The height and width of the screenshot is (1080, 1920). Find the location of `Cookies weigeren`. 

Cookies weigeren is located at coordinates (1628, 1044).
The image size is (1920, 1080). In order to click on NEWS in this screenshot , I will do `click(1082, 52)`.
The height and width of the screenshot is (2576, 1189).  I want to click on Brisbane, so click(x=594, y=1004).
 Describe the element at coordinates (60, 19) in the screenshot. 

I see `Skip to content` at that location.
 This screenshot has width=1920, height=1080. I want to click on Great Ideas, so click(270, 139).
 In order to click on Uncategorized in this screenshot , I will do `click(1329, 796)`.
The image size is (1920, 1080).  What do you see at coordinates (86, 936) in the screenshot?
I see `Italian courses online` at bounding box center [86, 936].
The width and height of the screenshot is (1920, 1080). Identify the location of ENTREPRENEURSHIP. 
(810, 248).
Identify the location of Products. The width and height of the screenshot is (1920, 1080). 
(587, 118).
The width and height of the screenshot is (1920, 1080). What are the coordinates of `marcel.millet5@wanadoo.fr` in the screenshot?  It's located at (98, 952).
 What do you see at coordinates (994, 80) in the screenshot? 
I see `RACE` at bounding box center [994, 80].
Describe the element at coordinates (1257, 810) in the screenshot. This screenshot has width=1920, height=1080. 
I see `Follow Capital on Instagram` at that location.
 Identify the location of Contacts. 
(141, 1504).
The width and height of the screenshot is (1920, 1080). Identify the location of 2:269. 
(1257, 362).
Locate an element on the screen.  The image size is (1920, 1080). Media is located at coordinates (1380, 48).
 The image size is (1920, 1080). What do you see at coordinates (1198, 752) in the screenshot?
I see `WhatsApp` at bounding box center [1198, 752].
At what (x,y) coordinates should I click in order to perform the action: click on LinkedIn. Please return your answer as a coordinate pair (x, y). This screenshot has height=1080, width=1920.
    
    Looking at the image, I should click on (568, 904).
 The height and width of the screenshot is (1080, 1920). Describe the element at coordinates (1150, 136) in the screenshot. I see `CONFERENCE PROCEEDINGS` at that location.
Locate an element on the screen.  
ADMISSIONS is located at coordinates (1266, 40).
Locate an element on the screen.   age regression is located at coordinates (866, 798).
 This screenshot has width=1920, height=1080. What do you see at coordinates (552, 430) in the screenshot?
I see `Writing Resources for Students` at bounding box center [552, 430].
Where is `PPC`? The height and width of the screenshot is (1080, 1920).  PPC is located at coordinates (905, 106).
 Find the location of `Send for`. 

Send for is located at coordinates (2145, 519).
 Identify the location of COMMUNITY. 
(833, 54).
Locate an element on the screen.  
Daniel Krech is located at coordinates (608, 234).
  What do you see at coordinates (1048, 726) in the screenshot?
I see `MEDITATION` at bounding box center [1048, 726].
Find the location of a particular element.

SET PROBLEM
Copy the listing above line for line, with no changes.

SOLUTION FOR THIS EXERCISE
The height and width of the screenshot is (1080, 1920). Find the location of `Cookies weigeren`. 

Cookies weigeren is located at coordinates (1628, 1044).
The image size is (1920, 1080). In order to click on NEWS in this screenshot , I will do `click(1082, 52)`.
The height and width of the screenshot is (2576, 1189).  I want to click on Brisbane, so click(x=594, y=1004).
 Describe the element at coordinates (60, 19) in the screenshot. 

I see `Skip to content` at that location.
 This screenshot has width=1920, height=1080. I want to click on Great Ideas, so click(270, 139).
 In order to click on Uncategorized in this screenshot , I will do `click(1329, 796)`.
The image size is (1920, 1080).  What do you see at coordinates (86, 936) in the screenshot?
I see `Italian courses online` at bounding box center [86, 936].
The width and height of the screenshot is (1920, 1080). Identify the location of ENTREPRENEURSHIP. 
(810, 248).
Identify the location of Products. The width and height of the screenshot is (1920, 1080). 
(587, 118).
The width and height of the screenshot is (1920, 1080). What are the coordinates of `marcel.millet5@wanadoo.fr` in the screenshot?  It's located at (98, 952).
 What do you see at coordinates (994, 80) in the screenshot? 
I see `RACE` at bounding box center [994, 80].
Describe the element at coordinates (1257, 810) in the screenshot. This screenshot has width=1920, height=1080. 
I see `Follow Capital on Instagram` at that location.
 Identify the location of Contacts. 
(141, 1504).
The width and height of the screenshot is (1920, 1080). Identify the location of 2:269. 
(1257, 362).
Locate an element on the screen.  The image size is (1920, 1080). Media is located at coordinates (1380, 48).
 The image size is (1920, 1080). What do you see at coordinates (1198, 752) in the screenshot?
I see `WhatsApp` at bounding box center [1198, 752].
At what (x,y) coordinates should I click in order to perform the action: click on LinkedIn. Please return your answer as a coordinate pair (x, y). This screenshot has height=1080, width=1920.
    
    Looking at the image, I should click on (568, 904).
 The height and width of the screenshot is (1080, 1920). Describe the element at coordinates (1150, 136) in the screenshot. I see `CONFERENCE PROCEEDINGS` at that location.
Locate an element on the screen.  
ADMISSIONS is located at coordinates (1266, 40).
Locate an element on the screen.   age regression is located at coordinates (866, 798).
 This screenshot has width=1920, height=1080. What do you see at coordinates (552, 430) in the screenshot?
I see `Writing Resources for Students` at bounding box center [552, 430].
Where is `PPC`? The height and width of the screenshot is (1080, 1920).  PPC is located at coordinates (905, 106).
 Find the location of `Send for`. 

Send for is located at coordinates (2145, 519).
 Identify the location of COMMUNITY. 
(833, 54).
Locate an element on the screen.  
Daniel Krech is located at coordinates (608, 234).
  What do you see at coordinates (1048, 726) in the screenshot?
I see `MEDITATION` at bounding box center [1048, 726].
Find the location of a particular element.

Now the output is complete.